外出するときは伯爵からもらった真っ白の服を着ているため、ローブ姿に見慣れた赤剣隊のメンバーに気づかれずに追い返されそうになることもあったが、それ以外の点では不便が無いためアイティラはいつもその姿だった。今日もアイティラは身支度を整えると、早速城の外に出た。
今日も普段と変わらない日になるだろう。そう思っていたアイティラだったが、今日は少し違ったようだ。
アイティラが城の外に出ると、前方から何者かがこちらに向かってくることに気づいた。人数は十人ほどで、そのほとんどは腰に剣を差しているようだった。アイティラは警戒して立ち止まったが、彼らの中にレイラの姿があったのを見てアイティラは警戒を解いた。
レイラがいるということは、彼らは赤剣隊の隊員なのだろう。そう納得したところで、アイティラは彼らの中心に居るそれを見て訝しがった。
彼らの中心に居たのは二人の人物だった。薄茶の外套で頭からすっぽりと覆っており、その顔を見ることはできない。その二人が、両腕を赤剣隊の屈強な男たちに取り押さえられて歩かされているのだ。二人のうちの一人は、激しく抵抗しており何やら喚いている。レイラたちがアイティラに近づくにつれて、喚いている方の言葉がアイティラのもとまで聞こえて来た。
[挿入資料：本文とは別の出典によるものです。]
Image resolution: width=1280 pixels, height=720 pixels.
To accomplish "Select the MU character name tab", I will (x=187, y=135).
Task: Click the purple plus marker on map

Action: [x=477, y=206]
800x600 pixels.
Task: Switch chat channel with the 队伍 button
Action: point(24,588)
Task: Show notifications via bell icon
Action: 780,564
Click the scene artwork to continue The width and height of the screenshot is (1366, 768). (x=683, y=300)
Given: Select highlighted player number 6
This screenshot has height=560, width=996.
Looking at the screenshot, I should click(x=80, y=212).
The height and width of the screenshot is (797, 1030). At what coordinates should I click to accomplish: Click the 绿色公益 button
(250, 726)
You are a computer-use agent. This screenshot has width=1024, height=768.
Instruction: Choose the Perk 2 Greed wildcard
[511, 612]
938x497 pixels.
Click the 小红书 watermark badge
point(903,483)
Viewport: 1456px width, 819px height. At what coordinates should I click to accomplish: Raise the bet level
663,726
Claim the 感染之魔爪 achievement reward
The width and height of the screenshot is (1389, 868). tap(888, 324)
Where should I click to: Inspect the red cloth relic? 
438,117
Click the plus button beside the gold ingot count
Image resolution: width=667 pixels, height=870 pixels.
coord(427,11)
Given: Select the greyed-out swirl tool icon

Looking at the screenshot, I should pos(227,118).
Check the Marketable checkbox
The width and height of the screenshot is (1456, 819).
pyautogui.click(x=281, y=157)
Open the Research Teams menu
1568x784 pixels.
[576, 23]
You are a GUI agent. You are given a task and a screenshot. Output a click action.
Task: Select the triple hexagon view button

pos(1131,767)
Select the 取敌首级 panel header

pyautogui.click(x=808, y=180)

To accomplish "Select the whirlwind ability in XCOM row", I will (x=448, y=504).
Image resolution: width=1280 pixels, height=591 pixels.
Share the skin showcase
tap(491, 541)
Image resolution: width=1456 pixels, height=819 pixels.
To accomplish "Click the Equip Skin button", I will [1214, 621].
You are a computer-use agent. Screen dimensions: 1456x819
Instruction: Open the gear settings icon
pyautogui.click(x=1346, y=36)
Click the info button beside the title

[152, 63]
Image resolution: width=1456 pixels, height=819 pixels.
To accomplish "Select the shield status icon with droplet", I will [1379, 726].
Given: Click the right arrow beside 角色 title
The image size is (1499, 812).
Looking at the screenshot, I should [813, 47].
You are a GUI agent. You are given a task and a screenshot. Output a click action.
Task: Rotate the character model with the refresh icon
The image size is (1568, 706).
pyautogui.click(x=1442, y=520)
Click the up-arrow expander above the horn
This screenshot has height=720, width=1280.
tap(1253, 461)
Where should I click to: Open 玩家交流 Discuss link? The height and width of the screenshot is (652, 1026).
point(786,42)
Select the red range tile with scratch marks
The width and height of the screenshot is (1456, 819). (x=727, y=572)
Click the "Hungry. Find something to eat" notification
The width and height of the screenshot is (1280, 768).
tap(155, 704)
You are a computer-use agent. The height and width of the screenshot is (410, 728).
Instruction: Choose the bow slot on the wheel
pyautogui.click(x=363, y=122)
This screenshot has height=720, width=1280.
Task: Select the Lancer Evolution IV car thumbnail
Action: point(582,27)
「おい!僕にこんなことをして、無礼だとは思わないのか!さっさとコーラル伯爵に会わせろ!」
アイティラが目を細めてその人物を見ると、向こうもアイティラに気づいたようで「誰だ、あれは?」と腕を掴んでいる赤剣隊の男に聞いている。だが、男から返答はなかったようで苛立っている様子だ。
「あ、あの、アイティラさん」
するとレイラが遠慮がちに声をかけて来た。
「怪しい人物を捕まえたのですが、ど、どうします?」
どうすると言われても、アイティラは彼らが誰なのか知らない。
アイティラが難しい顔をしていると、レイラは彼らの方を気にしながら話し始めた。
「えっと、城門での取り調べを無視してこの都市に入ろうとしたので追い返そうとしたのですが、伯爵様の知り合いだと言っていたので連れてきました」
「それでこの人たちは誰なの?」
「そ、それが、頑なに名乗ろうとしないんです」
話を聞いているとますます怪しく思えてくる。だが、一応伯爵に確認を取ってからの方がいいと思い、伯爵を呼んでこようと頭の中で考えた。しかし、ぼそりと聞こえて来た言葉によってその考えも霧散した。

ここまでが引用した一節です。